_Tasks_.
1. Please rewrite the paragraph of the radio frequency power load text that begins "In another aspect of the invention, a radio frequency transmission system" as a short bulleted list of the system's parts. Keep its main facts.
2. List every drawback that the radio frequency power load text attributes to typical conventional RF power loads.

_Excerpt_.

^^^^^^^^

Radio Frequency Power Load and Associated Method

Abstract

A radio frequency power load and associated method. A radio frequency power load apparatus includes a container and a fluid having an ion source therein, the fluid being contained in the container. Two conductors are immersed in the fluid. A radio frequency transmission system includes a radio frequency transmitter, a radio frequency amplifier connected to the transmitter and a radio frequency power load apparatus connected to the amplifier. The apparatus includes a fluid having an ion source therein, and two conductors immersed in the fluid. A method of dissipating power generated by a radio frequency transmission system includes the steps of: immersing two conductors of a radio frequency power load apparatus in a fluid having an ion source therein; and connecting the apparatus to an amplifier of the transmission system.

Description

ORIGIN OF THE INVENTION

The invention described herein was made in the performance of work under a NASA contract and by an employee of the United States Government and is subject to the provisions of Public Law 96-517 (35 U.S.C. §202) and may be manufactured and used by or for the Government for governmental purposes without the payment of any royalties thereon or therefore. In accordance with 35 U.S.C. §202, the contractor elected not to retain title.

BACKGROUND OF THE INVENTION

1. Field of the Invention

The present invention relates generally to radio frequency transmission systems and, in an embodiment described herein, more particularly provides a radio frequency power load and associated method.

2. Description of Related Art

Typical conventional radio frequency (RF) power loads are large and cumbersome for a given power level handling capability. Generally, RF power loads are made up of carbon piles that have a characteristic impedance of fifty ohms.

Very high power modules are water cooled (for cooling of the carbon piles) and are very large. Typical RF power loads are also very expensive and difficult to maintain.

U.S. Pat. No. 6,887,339 to Goodman, et al. discloses an RF power supply with an integrated impedance matching network. However, this patent does not describe any solution to the need for improved RF power loads.

Therefore, it can be seen that it would be quite desirable to provide an improved RF power load. The improved RF power load would preferably be cost-effective, and would dissipate hundreds of kilowatts of RF power in a safe and efficient manner. It is accordingly among the objects of the present invention to provide such an improved RF power load.

SUMMARY OF THE INVENTION

In carrying out the principles of the present invention, in accordance with an embodiment thereof, an improved radio frequency power load and associated method are described below. An example of the power load has two conductor rods immersed in a water and salt mixture.

In one aspect of the invention, a radio frequency power load apparatus is provided. The apparatus includes a container and a fluid having an ion source therein. The fluid is contained in the container, and two conductors are immersed in the fluid.

The fluid may include water, and the ion source may include a salt.

In another aspect of the invention, a radio frequency transmission system is provided which includes a radio frequency transmitter and a radio frequency amplifier connected to the transmitter. A radio frequency power load apparatus is connected to the amplifier. The apparatus includes a fluid having an ion source therein, and two conductors immersed in the fluid.

^^^^^^^^

_Provided material_.
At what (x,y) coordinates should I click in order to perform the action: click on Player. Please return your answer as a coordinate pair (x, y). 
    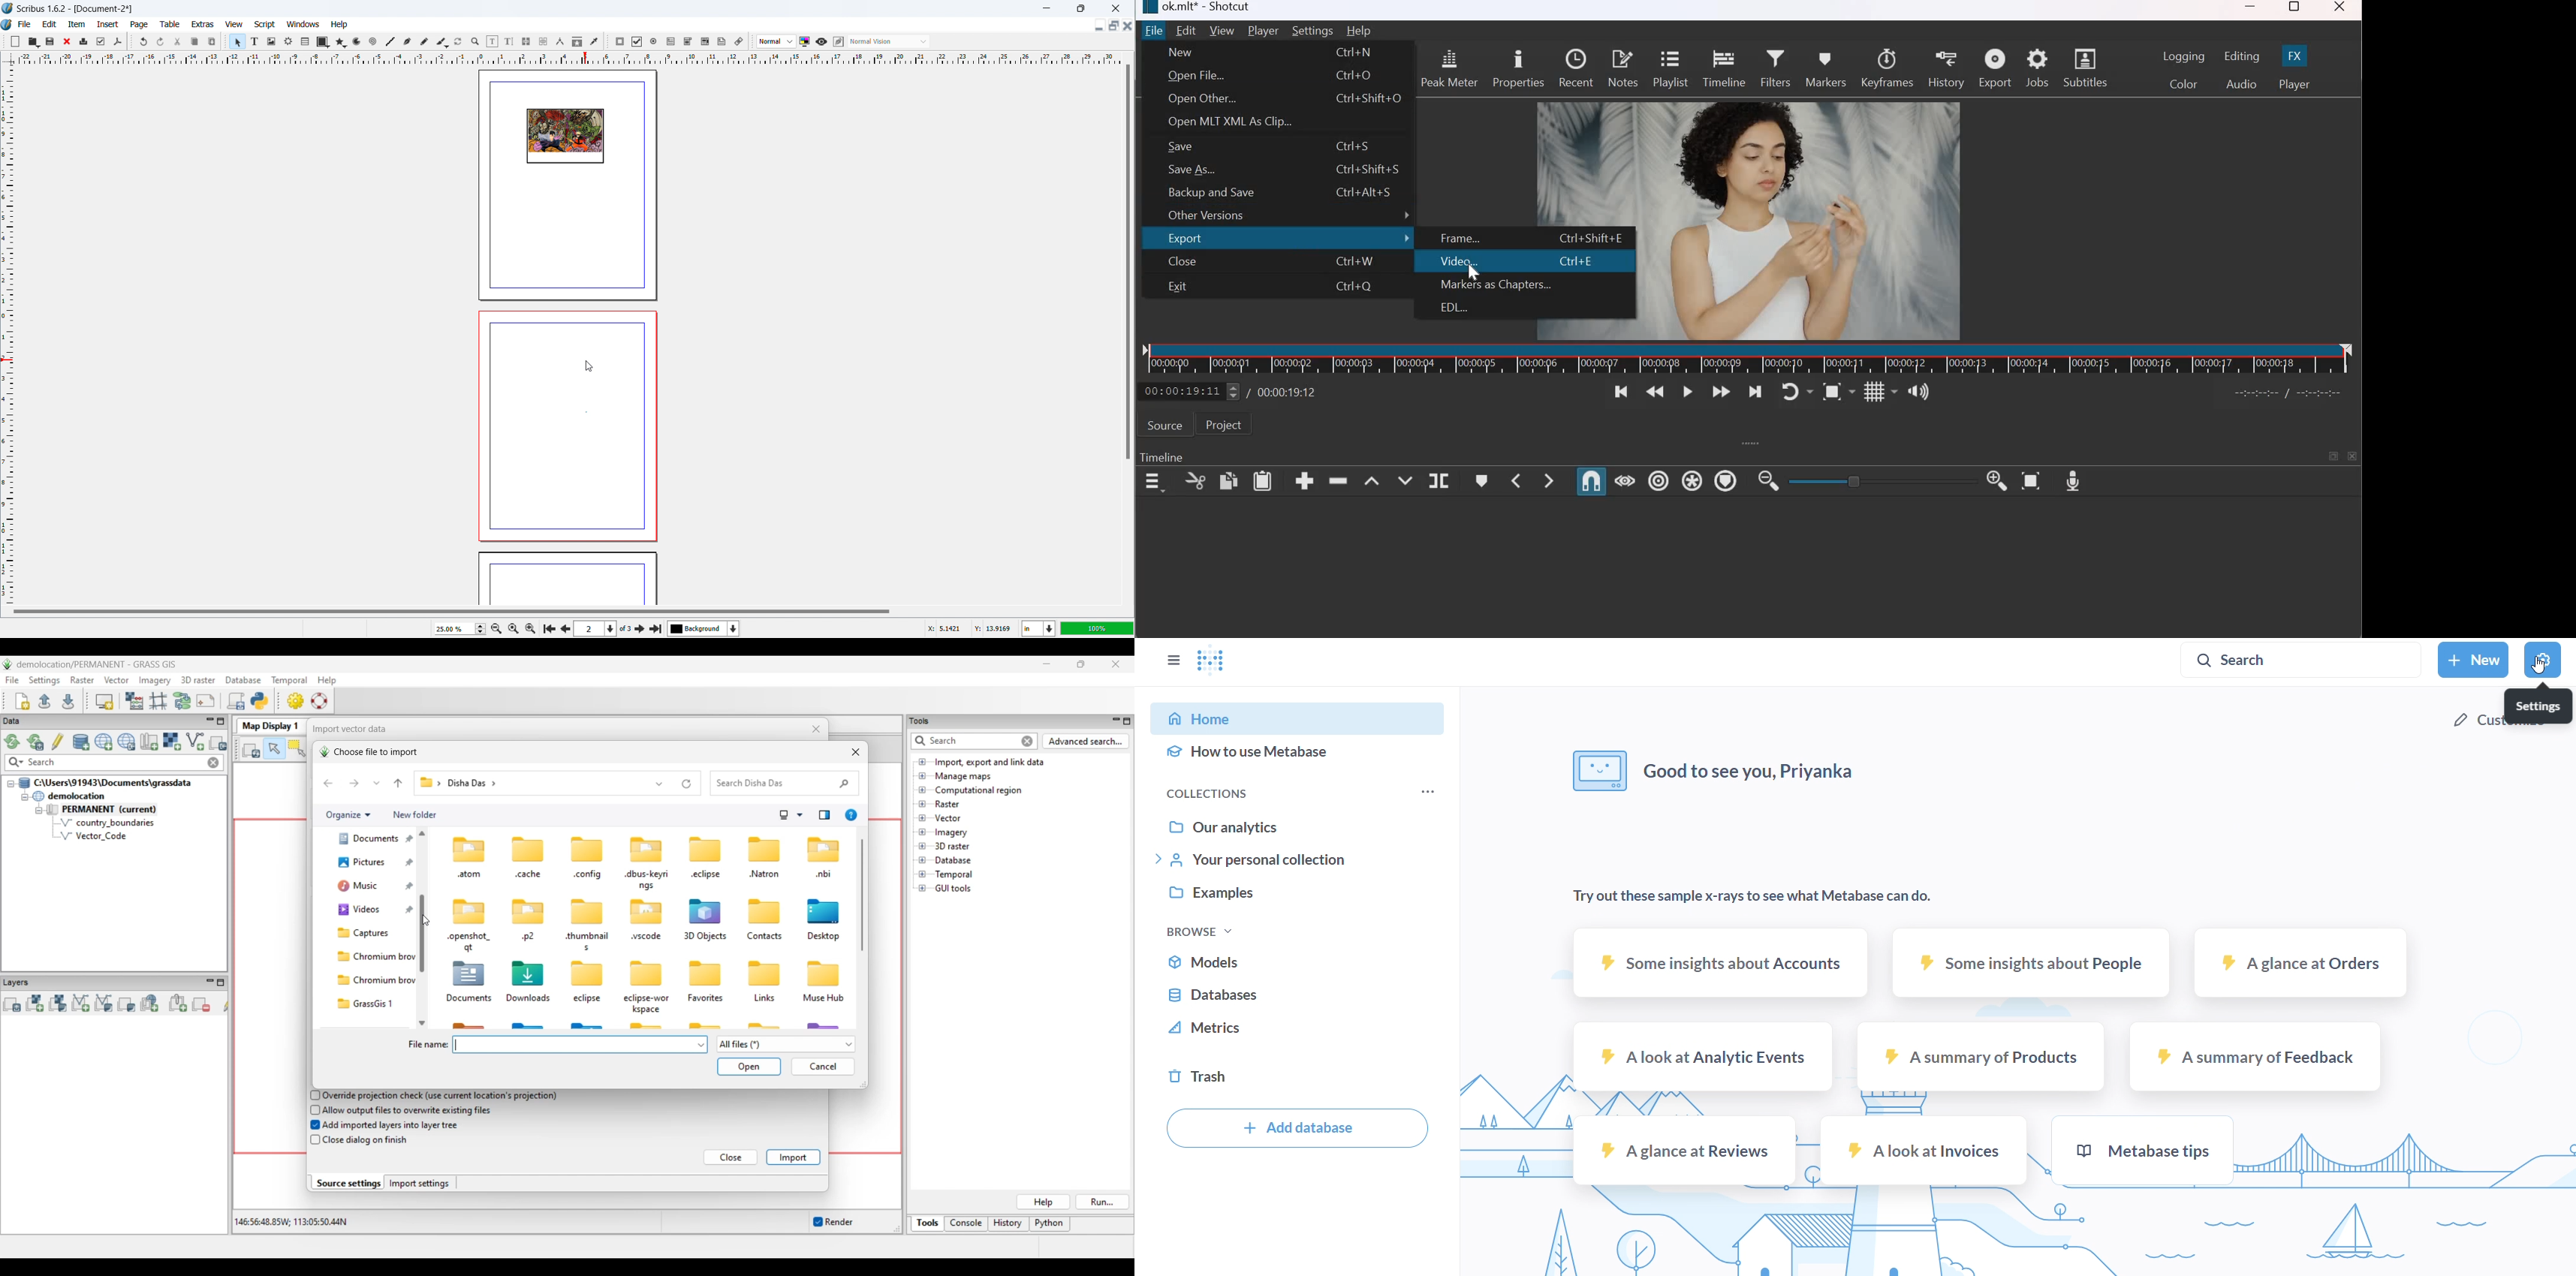
    Looking at the image, I should click on (1262, 32).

^^^^^^^^

_Expected answers_.
1.
- Radio frequency transmitter
- Radio frequency amplifier, connected to the transmitter
- Radio frequency power load apparatus, connected to the amplifier, made up of a fluid with an ion source and two conductors immersed in that fluid

2.
- Large for a given power level handling capability
- Cumbersome for a given power level handling capability
- Very expensive
- Difficult to maintain